報告が終えた所で、次は何をするかと聞こうと思った時、焦るように俺の質問より王が先に口を開いた。


「無事合流して戻って来た所悪いが今すぐ緊急で頼みたい事がある」

「なんだ?」

「急いでいるから単刀直入に言おう。魔王軍が我が国に攻めて来ている」

「ほう?良い度胸だな?」

「驚かないのか?」


魔王軍の事を聞いた俺の後ろの三人は驚き絶句するが、俺は至って冷静でいる。


勇者と間違われ、仲間を見つけ、突然魔王軍と戦えと?普通の人間なら、混沌その物だろう。

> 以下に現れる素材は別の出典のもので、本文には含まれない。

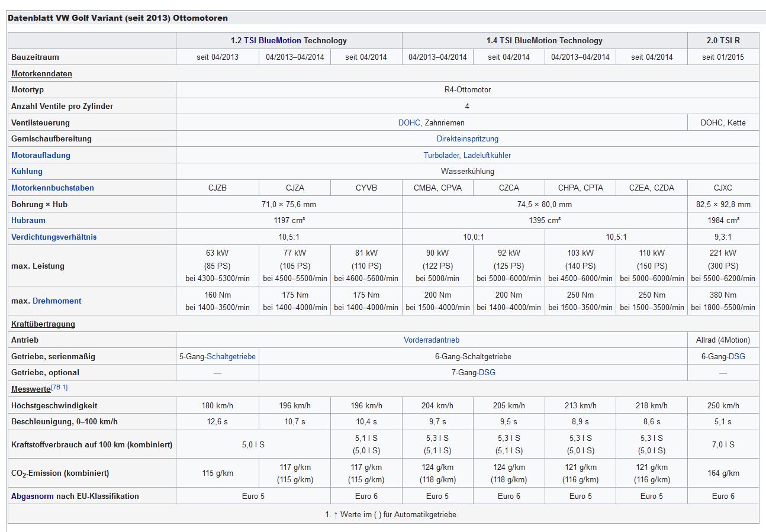Image resolution: width=766 pixels, height=532 pixels.
Task: Click the Kühlung row label link
Action: click(27, 172)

まだこの世界はどの様な構成で成り立っているのかイマイチ理解出来ない。ただ、この俺に対して大軍を率いて攻めて来るとは、魔王とやらは何を感じ取ったのか……。


元々王国を攻め落とすつもりだったのか又は、勇者の誕生を感じ取りその強大さ故の大軍か。どちらにせよ、この世界全てにいる魔物を使っても俺に勝つ事は不可能だ。


「あぁ、それがどうした?殲滅すれば良いだろう」

「はぁ?カオス、てめぇ頭でも可笑しくなっちまったか?魔王、『軍』だぞ?」

「単体であろうが、軍であろうが、俺に敵うまい。一撃蹴散らしてくれよう」


俺の発言に、王は笑い、スピカとクロノは言っている意味が分からないのか困惑する。

「ハッハッハ!冗談が面白いな?だが、死なれてはこちらが困る」

「カオスさん、ウラノスさんを一撃で倒してその強さは十分に分かりました。しかし今回はそうはいきません」

「そ、そうですよ!相手は何万どころでは無く、数十万いるかも知れないんですよ!?」


そして、俺の次の言葉で場の空気が凍りつく。


「お前らが死のうが俺は知らん。ただ手は出すな。俺の力に巻き込まれて死にたく無いのならな?」

「……魔王軍は、今日の夕方こちらに到着すると予測している。しっかり準備する様に」


その後、俺は常に余裕を見せるが、仲間三人は、夕方になるまで一言も喋らず、ただその時を待っていた。


そして夕方になると、王国の警鐘が鳴り響く。


「来たぞー!魔王軍だー!」


王宮の中まで響く警鐘を聞き俺は、ゆっくりと立ち上がると、仲間三人は良しと気合いを入れながら立ち上がる。手を出すなと聞いていなかったのか?


「お前らは動くな。俺が全て片付ける」

「ッチ……まだそんな事言ってんのかよ!一人一人ってお前の格好付けいい加減にしろ!」

「なら勝手に死ね」


真顔で睨む様に俺は言うと、ウラノスは、立ち止まって呆然とする。


「は……?」

「何て事言うんですかカオスさん!それでも仲間ですか!?」

「お前らを仲間と思った事は一度もない。あくまで国王のお使いだ。そもそも俺に仲間は要らん」

「えぇ?」


そうして俺は、一人王宮を出て魔王軍が攻めて来ていると言う正門へ向かう。


外に出るとまだ煩い程に警鐘が鳴り響く。


そして王国の正門から、遠くを見ると、草原の地平線に、数百万さえも予測出来る大軍が迫って来ている事が確認出来る。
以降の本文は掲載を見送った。